The recommendations contained in the review of protections of vulnerable witnesses in investigations of sex crimes also address issues around a victim’s identity being revealed on social media.
The review, chaired by barrister Tom O’Malley, comes in the wake of a high-profile rape trial in Belfast.
Rugby players Paddy Jackson was acquitted of rape and sexual assault while fellow player Stuart Olding was cleared of rape, following the trial at Belfast Crown Court in 2018.
Two other men were also acquitted in connection with the case.
The trial and its outcome brought attention to the conduct of rape trials and the experiences of complainants on both sides of the border.
At present, in the Republic of Ireland, only those accused of rape are granted anonymity, and the new reforms would see it extended to people accused of sexual assault.
The report recommends updating legislation that is used to prosecute people for revealing a complainant’s identity in the media to also include social media.
Among the report’s 50 recommendations includes the establishment of preliminary trial hearings “as soon as possible” to deal with legal issues and reduce delays in the judicial system.
The report also states that, if the accused’s defence team wants to question a complainant about his or her previous sexual experience, that it should be made clear at a preliminary hearing.
It also said there should be any statutory provision restricting the questioning of complainants about their sexual history it must strike a balance between ensuring a fair trial for the accused and respecting the victim’s rights to personal privacy and human dignity.
It said that an outright ban on such questioning could create the risk of an occasional miscarriage of justice and would therefore be unacceptable.

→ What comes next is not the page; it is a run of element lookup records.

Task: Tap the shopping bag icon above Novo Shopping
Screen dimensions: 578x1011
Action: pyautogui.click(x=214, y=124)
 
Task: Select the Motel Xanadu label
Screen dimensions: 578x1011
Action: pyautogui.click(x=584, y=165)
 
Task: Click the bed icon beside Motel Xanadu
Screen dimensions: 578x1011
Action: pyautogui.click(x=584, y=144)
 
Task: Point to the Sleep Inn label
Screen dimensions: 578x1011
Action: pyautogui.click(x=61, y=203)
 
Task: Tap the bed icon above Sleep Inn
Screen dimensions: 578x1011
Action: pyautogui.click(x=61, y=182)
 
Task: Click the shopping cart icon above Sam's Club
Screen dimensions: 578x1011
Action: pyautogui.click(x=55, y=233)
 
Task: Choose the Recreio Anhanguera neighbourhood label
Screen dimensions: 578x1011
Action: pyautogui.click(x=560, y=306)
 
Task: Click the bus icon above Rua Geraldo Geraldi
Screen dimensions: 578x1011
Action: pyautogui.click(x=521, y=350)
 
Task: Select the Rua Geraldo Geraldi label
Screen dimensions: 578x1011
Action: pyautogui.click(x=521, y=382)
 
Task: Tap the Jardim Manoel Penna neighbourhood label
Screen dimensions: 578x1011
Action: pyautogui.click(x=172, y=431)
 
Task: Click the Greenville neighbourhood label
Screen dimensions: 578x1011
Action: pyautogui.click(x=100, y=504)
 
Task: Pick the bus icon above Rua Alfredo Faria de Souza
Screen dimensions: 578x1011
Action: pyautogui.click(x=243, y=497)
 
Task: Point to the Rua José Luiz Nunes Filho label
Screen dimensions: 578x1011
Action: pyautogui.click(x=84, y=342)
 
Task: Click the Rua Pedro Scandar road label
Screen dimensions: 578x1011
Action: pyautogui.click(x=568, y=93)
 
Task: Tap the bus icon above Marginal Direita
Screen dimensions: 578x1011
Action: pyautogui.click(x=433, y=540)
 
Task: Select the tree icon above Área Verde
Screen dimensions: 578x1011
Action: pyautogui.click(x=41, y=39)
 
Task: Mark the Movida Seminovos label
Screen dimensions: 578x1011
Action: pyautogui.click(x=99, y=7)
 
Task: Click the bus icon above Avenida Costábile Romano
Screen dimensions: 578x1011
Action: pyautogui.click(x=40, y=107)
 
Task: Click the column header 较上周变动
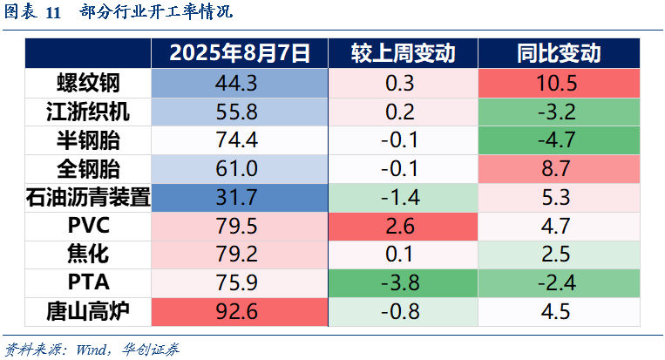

The working group also recommended a formal code of practice to govern the collection and disclosure of a complainant’s text messages, social media and internet usage.
It also called for a government-sponsored programme of public education on the meaning and importance of consent in the context of sexual relationships and sexual activity.
The group also said that a website containing comprehensive information for victims of sexual crime should be set up and regularly promoted to the public.
It said the information on the website should be presented in a clear and accessible manner and deal with matters such as the reporting of sexual offences, the trial process, the availability of legal advice, and the availability of counselling, therapeutic and other assistance for victims.
It also called for all gardai working in front line policing to be trained in how to engage with complainants of sexual crime and with other witnesses, including suspects, who may be vulnerable because of their age or disability.
Dublin Rape Crisis Centre (DRCC) chief executive Noeline Blackwell said: “This report is a clear recognition from Government that it is not appropriate to treat crimes of sexual violence just like any other crime.
“Such crimes are a deep violation of the dignity and the person of the victim and can cause sometimes lifelong harm.
“This marks out the trial of such offences from other criminal trials.”
She added that the positive reforms will “greatly improve” the process for victims.
The council of The Bar Of Ireland welcomed the publication but said that the provision of adequate resources and funding is “critical” to make the changes.
Minister for Justice Helen McEntee said that the report focuses on the victims and ensures that there is a system where victims of sexual assault and sexual crimes know what information is available to them.
“Most importantly if they come forward that they will be listened to, that they will be heard, that they will be treated with respect and dignity, and that they will be supported through what is a very difficult process,” Ms McEntee added.
She said that her department will spend the next ten weeks putting in place a “clear implementation” plan.